I have simulated the circuit in multisim and i got the graph . Which i have attached. If we compare both simulated and real time graph, there is no simularities.
I dont know how thease differes since i am testing same circuit real time. (Components are different in simulation and real time).

I am new to thease i dont have much knowledge about feedback circuitry

Red line : 300khz switching frequency.
grey line : 100khz . ( simulated in multisim).

Below is the graph. I tested the circuit with different conditions. That is the reason for 2 curves.
Re: Post #17. How can you measure a stable output voltage, when you have no load, what stops the output voltage from continuing to rise ?

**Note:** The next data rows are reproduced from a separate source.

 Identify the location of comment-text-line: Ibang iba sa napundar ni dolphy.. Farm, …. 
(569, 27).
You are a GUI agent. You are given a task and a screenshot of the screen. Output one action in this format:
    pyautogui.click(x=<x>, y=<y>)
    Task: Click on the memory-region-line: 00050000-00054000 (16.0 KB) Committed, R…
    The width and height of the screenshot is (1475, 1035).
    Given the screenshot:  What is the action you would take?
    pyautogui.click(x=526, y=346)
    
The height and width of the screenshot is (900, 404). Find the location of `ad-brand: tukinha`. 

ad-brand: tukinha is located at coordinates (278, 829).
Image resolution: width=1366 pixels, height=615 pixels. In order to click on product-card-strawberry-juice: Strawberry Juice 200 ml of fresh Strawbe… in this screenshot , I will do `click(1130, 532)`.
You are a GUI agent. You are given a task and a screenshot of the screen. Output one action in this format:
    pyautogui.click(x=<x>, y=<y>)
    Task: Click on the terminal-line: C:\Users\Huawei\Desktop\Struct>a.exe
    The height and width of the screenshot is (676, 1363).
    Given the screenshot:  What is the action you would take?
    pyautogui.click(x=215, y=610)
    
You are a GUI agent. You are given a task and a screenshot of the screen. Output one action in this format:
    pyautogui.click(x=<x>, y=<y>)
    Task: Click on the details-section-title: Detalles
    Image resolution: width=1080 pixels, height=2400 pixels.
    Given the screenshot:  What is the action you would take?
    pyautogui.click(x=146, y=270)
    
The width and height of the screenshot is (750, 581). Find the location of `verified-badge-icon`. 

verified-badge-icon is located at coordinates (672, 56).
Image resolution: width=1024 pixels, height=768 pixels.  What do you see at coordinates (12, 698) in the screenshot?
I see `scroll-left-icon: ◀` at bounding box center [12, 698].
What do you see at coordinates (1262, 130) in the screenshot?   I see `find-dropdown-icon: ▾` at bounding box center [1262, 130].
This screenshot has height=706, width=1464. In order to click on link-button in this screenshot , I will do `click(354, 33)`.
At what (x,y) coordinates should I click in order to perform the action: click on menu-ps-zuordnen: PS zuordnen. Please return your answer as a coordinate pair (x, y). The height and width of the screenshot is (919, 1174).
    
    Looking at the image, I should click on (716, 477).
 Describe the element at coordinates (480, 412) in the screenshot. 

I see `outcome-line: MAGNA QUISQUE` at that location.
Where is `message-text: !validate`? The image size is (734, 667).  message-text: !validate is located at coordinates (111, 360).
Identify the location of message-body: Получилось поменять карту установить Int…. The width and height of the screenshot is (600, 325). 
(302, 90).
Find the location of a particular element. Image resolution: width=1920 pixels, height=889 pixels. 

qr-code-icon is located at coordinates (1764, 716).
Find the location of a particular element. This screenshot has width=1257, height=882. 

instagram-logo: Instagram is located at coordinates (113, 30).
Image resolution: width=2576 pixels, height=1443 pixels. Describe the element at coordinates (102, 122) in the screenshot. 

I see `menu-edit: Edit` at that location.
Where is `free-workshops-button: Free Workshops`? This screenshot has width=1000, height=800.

I dont know how thease differes since i am testing same circuit real time. (Components are different in simulation and real time).

Re: Post #22. The two curves need to be simulated and measured at the same switching frequency, and the load must be specified.

I cannot simulate your circuit in LTspice because;
1. I do not have models for the same devices as you.
2. It takes too long to settle the output voltage.
3. When I reduce the reservoir capacitance to settle the output voltage faster, it enters a self-resonant converter mode between the inductance and the MOSFET capacitance.

core7916
Re: Post #17. How can you measure a stable output voltage, when you have no load, what stops the output voltage from continuing to rise ?

Re: Post #22. The two curves need to be simulated and measured at the same switching frequency, and the load must be specified.

I cannot simulate your circuit in LTspice because;
1. I do not have models for the same devices as you.
2. It takes too long to settle the output voltage.
3. When I reduce the reservoir capacitance to settle the output voltage faster, it enters a self-resonant converter mode between the inductance and the MOSFET capacitance.

sir, my concern is the simulated graph and what i got is not the same. what is the reason for this.
and as you said the 2 corves in real time is measured at the same switching frequency. i didn't connect any load, as of now i am just measuring output voltage.

i am able to measure the output voltage when i am changing the duty cycle. since voltage stops to increasing at some point of time.